Her seçimde aynı delege ağalığı hesapları.

Bu parti, Atatürk’ün kurduğu ve Demokratik Cumhuriyetin sigortası olarak tayin ettiği bir partidir.

Siz daha birbirinize güvenmiyorsunuz, yarın bu millet size güvenip nasıl oy versin.

Cumhuriyet Halk Partisi kimsenin babasının çiftliği değildir, olmamalıdır.

Adam çıkıp, “Evet borcumuz var. Hem de 1 Katrilyon, 913 trilyon değil, 2 Katrilyonun üzerinde.. Ama bir sorun niye?” diye soruyor.

Adam yine de gazete manşetlerinde.

Bağımsız Denetçi raporunda, ‘Sadece bu yıl 70 milyon lira zarar ettiniz’ yazıldı, hem de rakamlarla.

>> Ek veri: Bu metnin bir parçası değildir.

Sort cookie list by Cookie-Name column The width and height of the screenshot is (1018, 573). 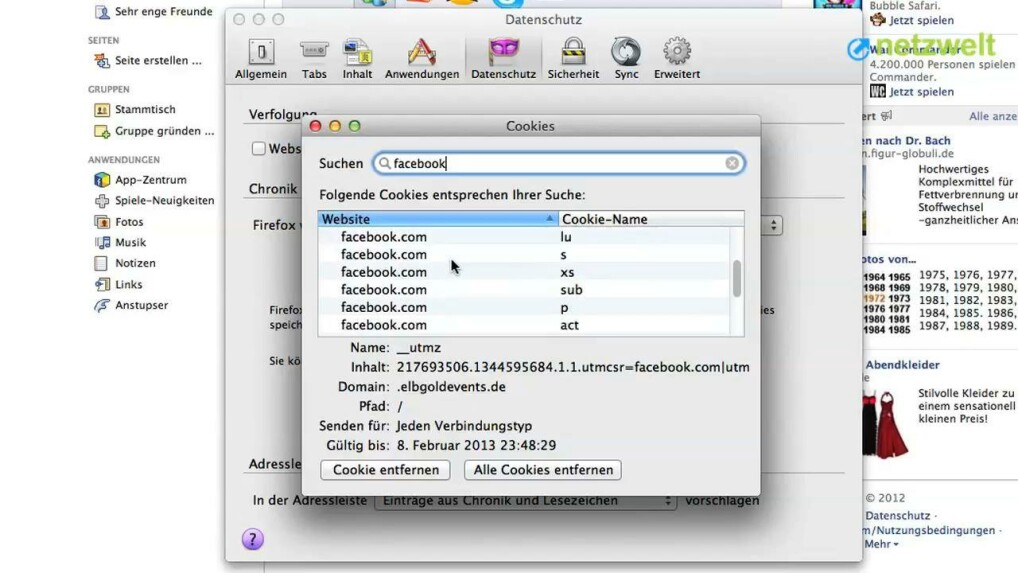click(650, 219)

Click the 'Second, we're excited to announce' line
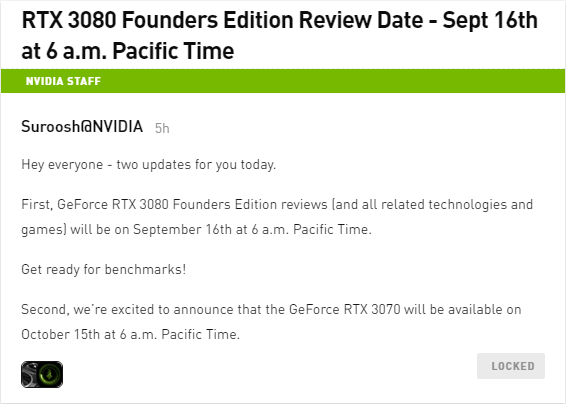(x=271, y=310)
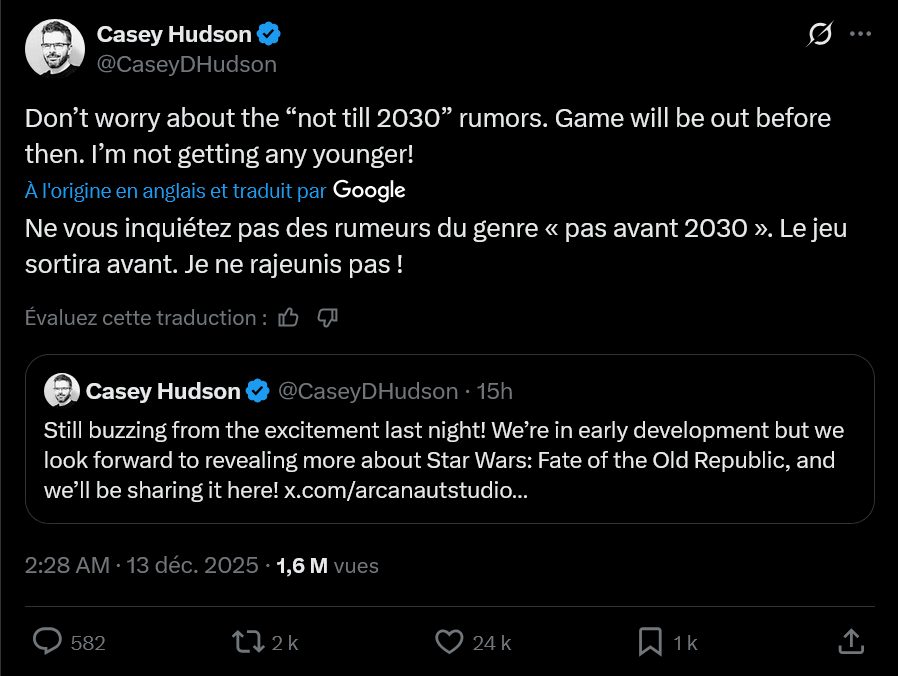The image size is (898, 676).
Task: Open the @CaseyDHudson handle link
Action: pos(186,65)
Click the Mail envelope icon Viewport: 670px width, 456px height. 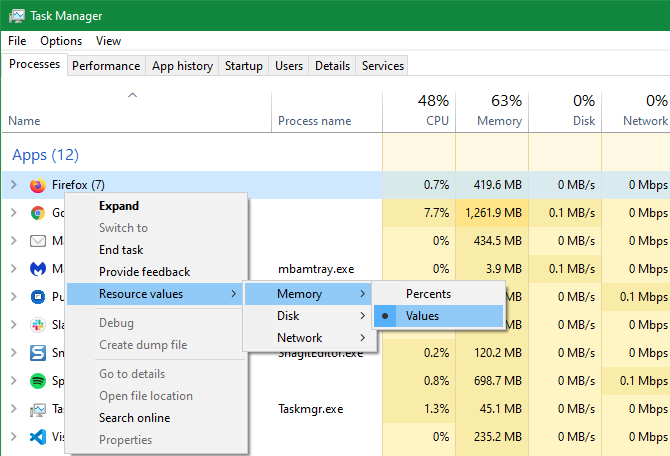pyautogui.click(x=38, y=241)
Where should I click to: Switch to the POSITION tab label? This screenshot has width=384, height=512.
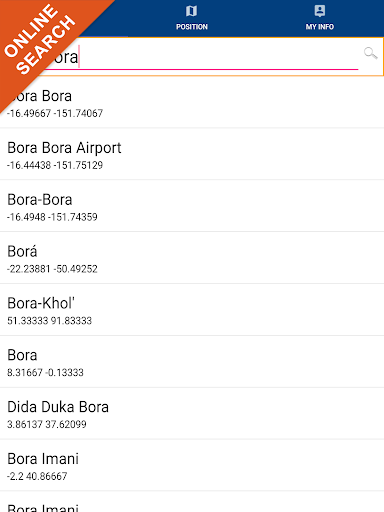192,27
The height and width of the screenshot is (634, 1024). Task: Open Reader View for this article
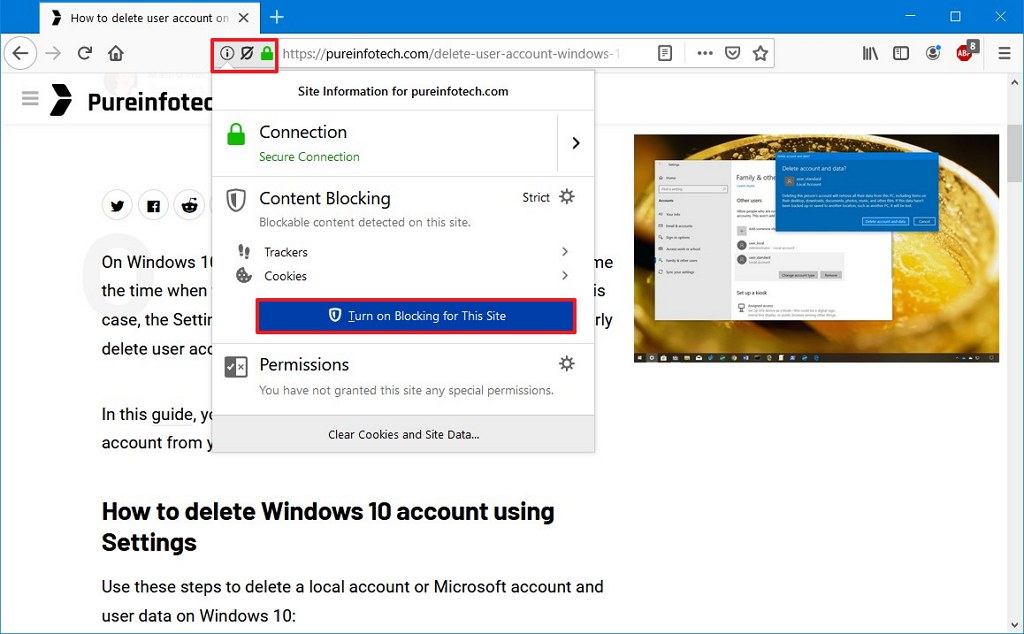click(665, 53)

Ama adam “Bu muhasebe tekniğinden kaynaklanıyor. Aslında bu yıl 17 trilyon lira kar ettik” diyor.

Tamam kardeşim, 17 trilyon lira kar ettiniz.

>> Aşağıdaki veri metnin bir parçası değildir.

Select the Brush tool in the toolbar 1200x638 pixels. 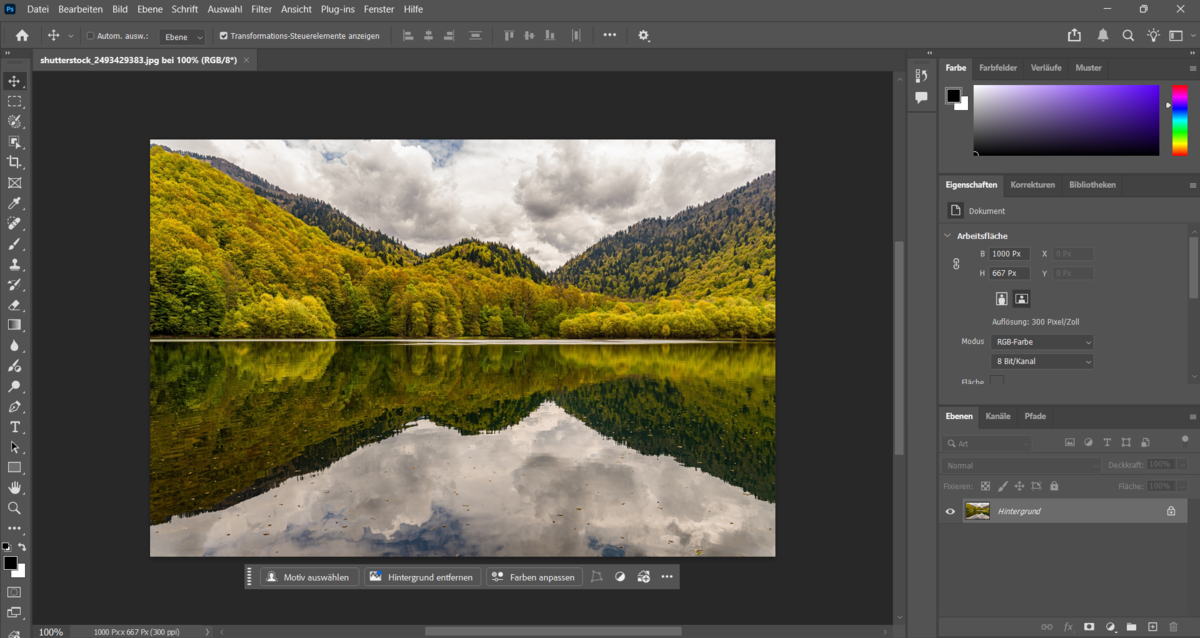(15, 244)
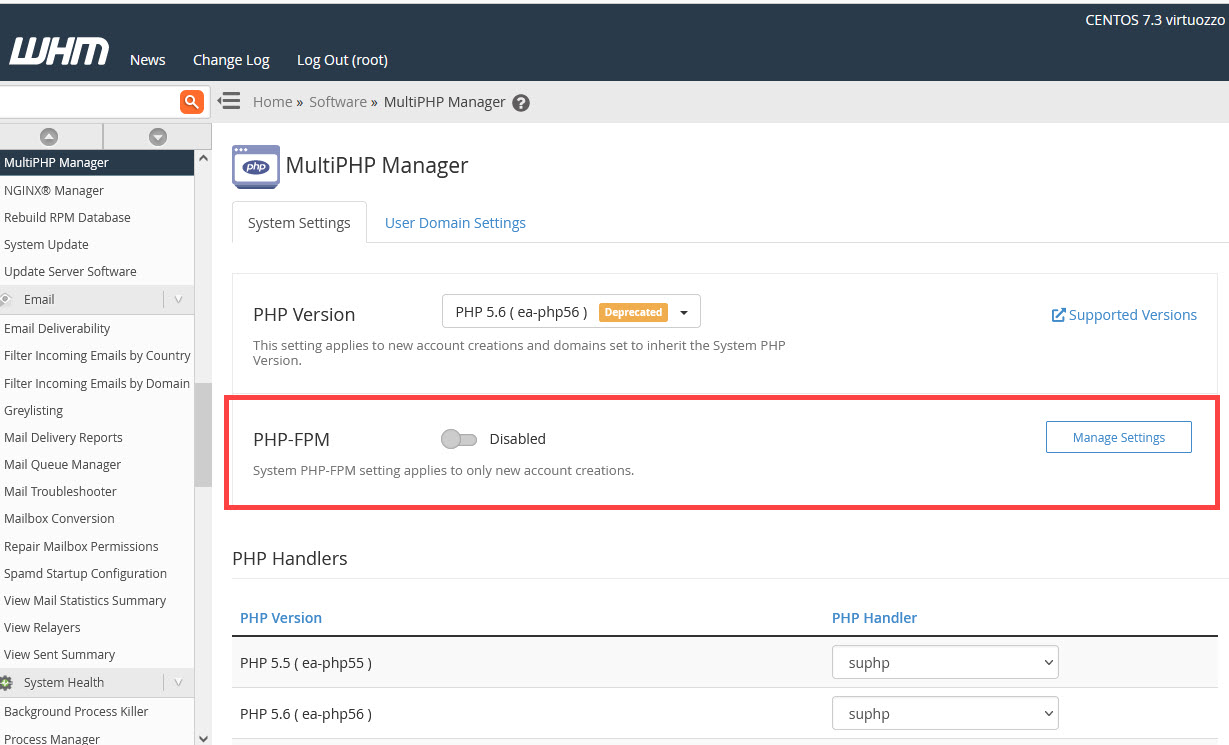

Bu rakamı kabul ettik diyelim.

2 katrilyon borcu her yıl 17 trilyon lira kar ederek kaç yılda kapatabilirsiniz? diye soran yok.

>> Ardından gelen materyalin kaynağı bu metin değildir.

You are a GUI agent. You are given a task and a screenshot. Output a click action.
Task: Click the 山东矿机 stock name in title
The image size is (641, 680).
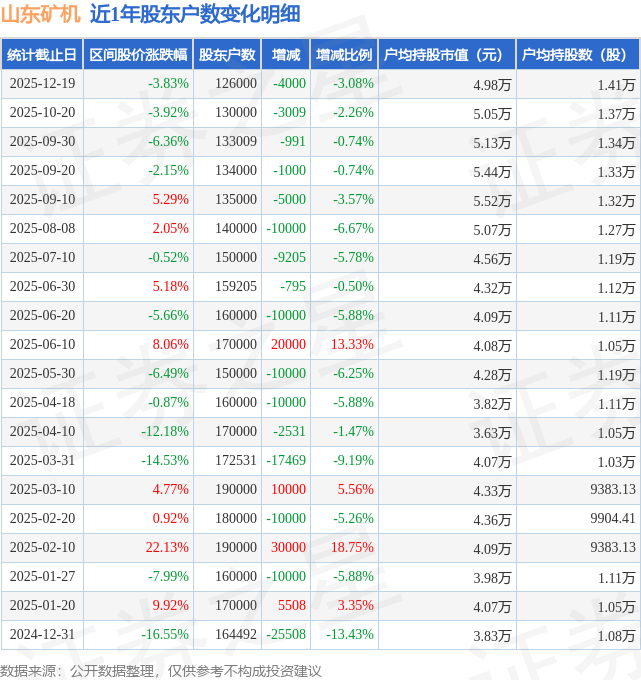pyautogui.click(x=40, y=14)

2 katrilyon borcu ödemek için her yıl 17 trilyon kar ederek 117 yıl bu işletmenin ayakta kalması ve borç ödemesi gerek. Borç faizini ise saymıyorum.

Ya da bir başka hesapla, borcunuz olan 2 katrilyonun yıllık faizi birkaç 17 trilyondan daha fazla.

Bu faiz oranları ile yılda sadece 2 katrilyon borca 250 trilyon lira faiz ödemeniz gerektiğini de söyleseniz de uyanıverse çiftçi.

Varlık Fonu’nun gölgesine sığınıyor.

Merak etme, Varlık Fonu’na aktarılan işletmeler de lime lime dökülüyor.

Ama onların açıkladığı borç miktarları bile Kayseri Şeker’in açıkladığının çok çok altında.

Bölge Çiftçisinin meslek örgütü Ziraat Odaları, Çiftçinin öz malı Kayseri Şeker ve bağlı iştirakleri borç batağında, hala farkında değil misiniz?

Bunlar değil miydi, “Eski yönetimden devreden borçları ödedik, borcumuz kalmadı” diye fabrika bahçesinde davul-zurna eşliğinde halay çekip pasta kesenler.

Ey iktidarın Kayseri Temsilcileri, bakan ve başkan eskileri, milletvekilleri, iktidar partisi il yöneticileri,  çıkıp sormuyor musunuz, uzmanına danışmıyor musunuz?

2 katrilyonun üzerinde borca batmış bir işletme, çiftçinin malı bir işletmenin ayakta kalması mümkün mü?

Çok mu zor, “Olmadı, yapamadık, bizi bu göreve getirenler yetkiyi kendileri kullandılar. Koltuk için bir dediklerini ikiletmediğimiz için de işletme bu hale geldi. Özür dileriz, bırakıyoruz?” demek.

Göreceksiniz, yarın uygulamalarınızdan doğan hukuki süreçte siz hesap verirken onlar ortalarda bile gözükmeyecek.

Zira Adalet davulun kimin boynunda asılı olduğuna bakar, tokmağın kimde olduğuna değil.